As guerras civis nunca foram civis – sempre usaram exércitos, uniformes (completos ou não), bandeiras, armamento pesado e, tal como as guerras "militares", investem contra as populações que não estão engajadas nas batalhas (caso das Farc na Colômbia).

Diferentemente das guerras civis anteriores, as do século 21, são transnacionais como a da Espanha (1936–39) que se desenrolou num território, mas foi apoiada por controle remoto. O mesmo paradigma foi adotado nas chamadas "guerras de libertação nacional" da segunda metade do século passado, com envolvimento ostensivo das superpotências.

Os insurgentes do Iraque têm apoio do Irã (no caso do shiitas) e da Al Qaida (que opera a partir de um santuário localizado entre o Afeganistão e o Paquistão). Assim também o Hamas e o Hezbolah apoiados em diferentes graus e maneiras pela Síria e o Irã que contam com diferentes tipos de amparo da Rússia que, por sua vez, esmaga a ferro e fogo o separatismo islâmico na Chechênia.

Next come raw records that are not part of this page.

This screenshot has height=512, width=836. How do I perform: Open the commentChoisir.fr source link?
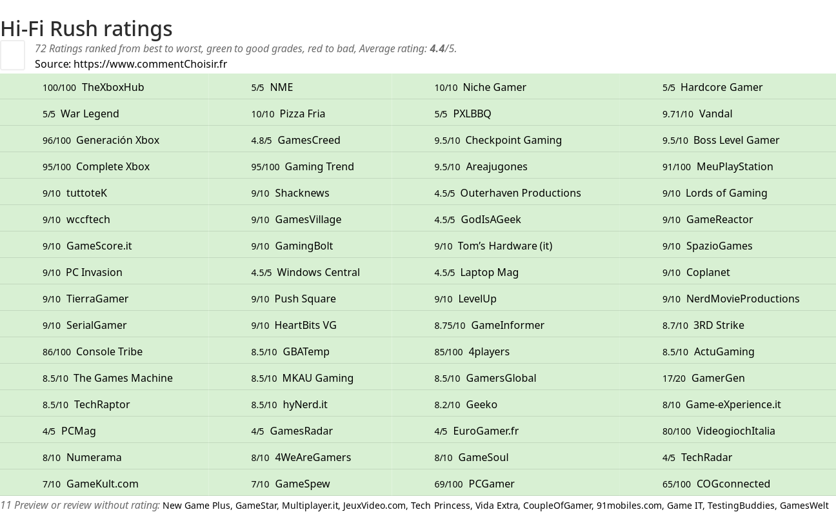point(150,64)
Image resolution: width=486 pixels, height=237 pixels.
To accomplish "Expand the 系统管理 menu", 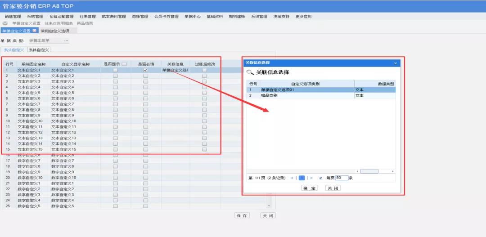I will tap(259, 17).
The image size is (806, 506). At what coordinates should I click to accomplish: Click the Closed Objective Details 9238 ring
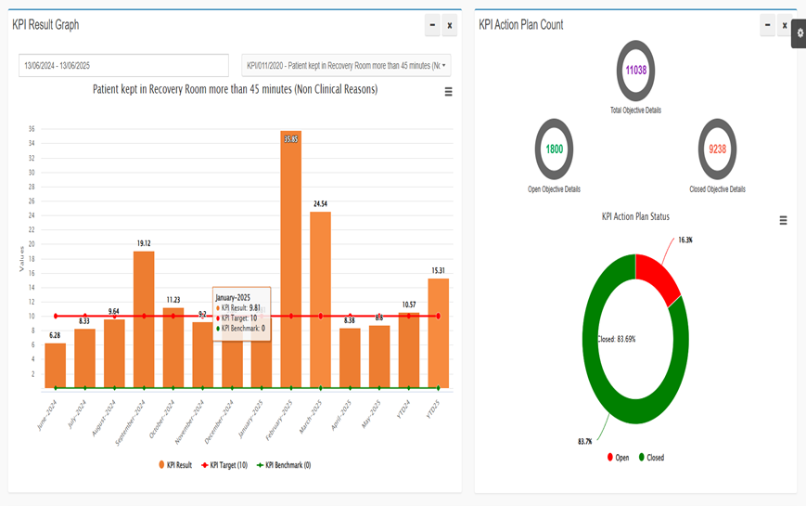(x=717, y=149)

Bem-vindos à nova desordem multipolar, proclamou o historiador inglês Timothy Garton Ash nesta sexta-feira (O Estado de S.Paulo, 21/7, p. A-13). Neste incêndio irrestrito, atiçado pelos poderosos refletores do ódio político, como empunhar algum estandarte pacificador ou convocar algum tipo resistência ao desvario?

Neste caos globalizado, como descodificar a declaração do nosso diplomata-mor, o ministro Celso Amorim, que considerou como "desproporcional" a reação israelense aos ataques do Hezbolah? O que seria considerado "proporcional"? Quantas pessoas podem morrer – com ou sem uniforme – para que um conflito seja tolerado pelos sensíveis negociadores internacionais?

O pacifismo foi capturado pela farsa da correção política, esta é uma verdade que precisa ser explicitada com toda a clareza. Ninguém tem coragem de condenar todos os combatentes, há sempre uma simpatia recôndita, uma transigência que abre exceções e admite algum tipo de brutalidade. O francês Romain Rolland, em 1915, não teve medo de enfrentar as patriotadas dos compatriotas e pronunciou-se candentemente contra todos beligerantes, inclusive contra o seu próprio país.

Esta coragem moral está cada vez mais escassa e manifesta-se primeiramente na incapacidade das chamadas "forças progressistas" para condenar com veemência qualquer tipo de terrorismo. O pacifismo pressupõe a abdicação radical do uso da força. Um pacifista autêntico não pode conviver com qualquer violência política, o círculo vicioso das respostas e represálias acabará sempre gerando as tais desproporcionalidades que tanto incomodam os diplomatas.

A busca da paz exige intransigências, tolerância zero com o terror.